WASHINGTON – The government’s most definitive account of Iraq’s weapons of mass destruction programs, to be released today, shows that Saddam Hussein posed a diminishing threat at the time the United States invaded and did not possess or have concrete plans to develop nuclear, chemical or biological weapons, U.S. officials said Tuesday.
The officials said the 1,000-page report by Charles Duelfer, chief U.S. weapons inspector in Iraq, concluded that Hussein had the desire but not the means to produce unconventional weapons that could threaten his neighbors or the West. President Bush has continued to assert in his campaign stump speech that Iraq posed “a gathering threat.”
The officials said Duelfer, an experienced former United Nations weapons inspector, found that the state of Hussein’s weapons development programs and knowledge base was less in 2003, when the war began, than it was in 1998, when international inspectors left Iraq.
A senior U.S. government official said Duelfer will tell Congress in the report and in testimony today that Hussein intended to reconstitute weapons of mass destruction programs once he was free of the U.N. sanctions that prevented him from getting needed materials.
Congress overturns trucker rules
Congress overturned a court order and quietly reinstated a trucking industry-supported rule that allows drivers to stay behind the wheel an hour longer between rest periods. A federal court threw out the regulation in the summer, saying the Bush administration failed to consider its effect on truckers’ health.
The environment and Army training
Maj. Gen. Larry Gottardi, a deputy chief of staff for the Forces Command based at Fort McPherson, Ga., has cautioned the Pentagon that its spending cuts could make it unable to comply with some environmental laws, putting the military at risk of having training sites shut down by activist lawsuits. In a letter, Gottardi told his Pentagon bosses that, “regrettably,” most Army projects to sustain the ecological health of training ranges “were considered optional” and therefore will not be funded.
Sept. 11 bill approaches $15 billion
A House Republican bill to implement the Sept. 11 panel’s recommendations could cost almost $15 billion over five years, congressional budget officials said, as the Senate moved Tuesday to finish its version of the legislation. The nonpartisan Congressional Budget Office estimated that the House bill, which creates a national intelligence director as well as increases anti-terrorism, identity theft, illegal immigration and border security powers, could cost $14.9 billion between 2005 and 2009.
N.Y.: Lennon’s killer denied parole
John Lennon’s killer will remain in prison for at least two more years after being denied parole Tuesday because of the “extreme malicious intent” he showed in gunning down the former Beatle in 1980. Mark David Chapman, 49, was notified of the decision late Tuesday after appearing before a three-member panel earlier in the day at the Attica Correctional Facility.
Louisiana: Gay marriage ban tossed
A state judge Tuesday threw out a Louisiana constitutional amendment banning gay marriage, less than three weeks after voters overwhelmingly approved it. District Judge William Morvant said the amendment was flawed as drawn up by the Legislature because it had more than one purpose: banning not only gay marriage but also civil unions.

◇ ◇ ◇ ◇ ◇

### Work task 1
In the news briefs, how long is the report by Charles Duelfer, chief U.S. weapons inspector in Iraq?
### Work task 2
Copy the news briefs word for word, from "N.Y.: Lennon’s killer" up to and including "Attica Correctional Facility.".

### Recorded information
◇ ◇ ◇ ◇ ◇

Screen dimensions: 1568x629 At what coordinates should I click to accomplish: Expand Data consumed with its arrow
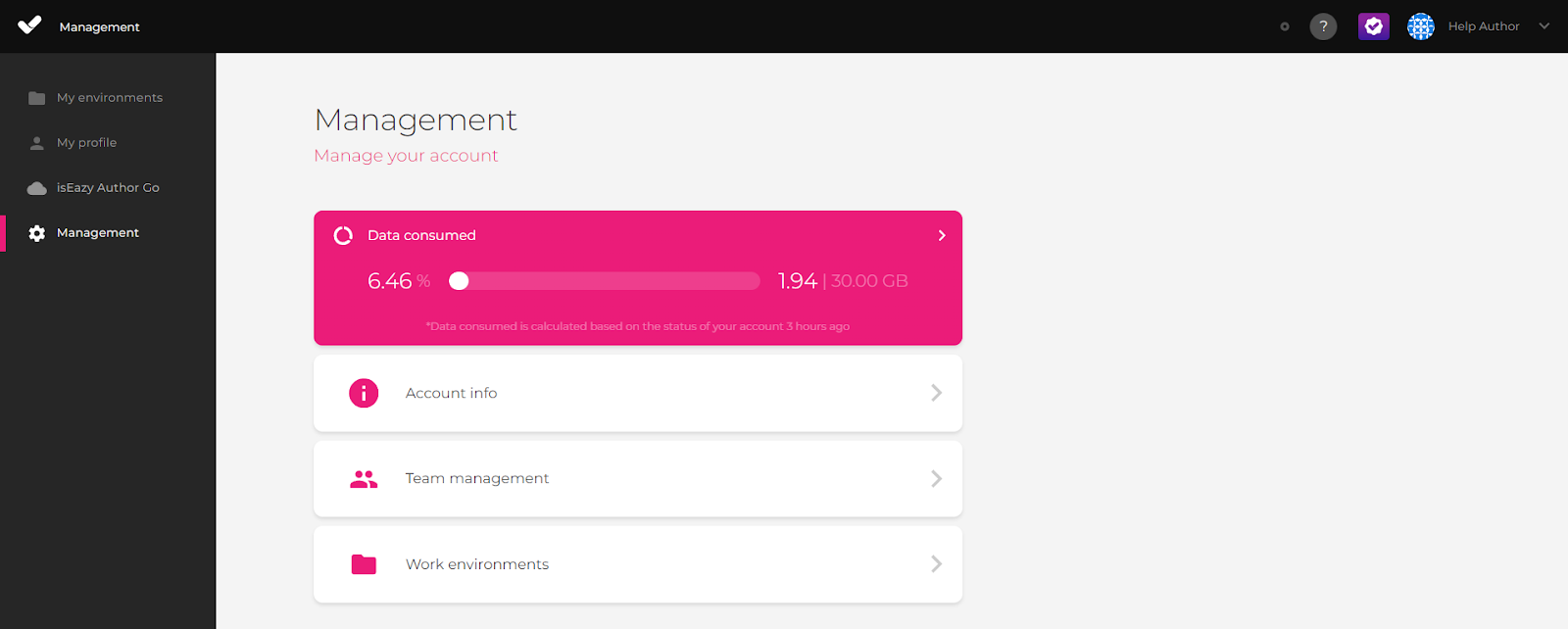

◇ ◇ ◇ ◇ ◇

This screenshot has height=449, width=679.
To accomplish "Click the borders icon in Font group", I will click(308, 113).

◇ ◇ ◇ ◇ ◇

### Your response 1
1,000 pages

### Your response 2
N.Y.: Lennon’s killer denied parole
John Lennon’s killer will remain in prison for at least two more years after being denied parole Tuesday because of the “extreme malicious intent” he showed in gunning down the former Beatle in 1980. Mark David Chapman, 49, was notified of the decision late Tuesday after appearing before a three-member panel earlier in the day at the Attica Correctional Facility.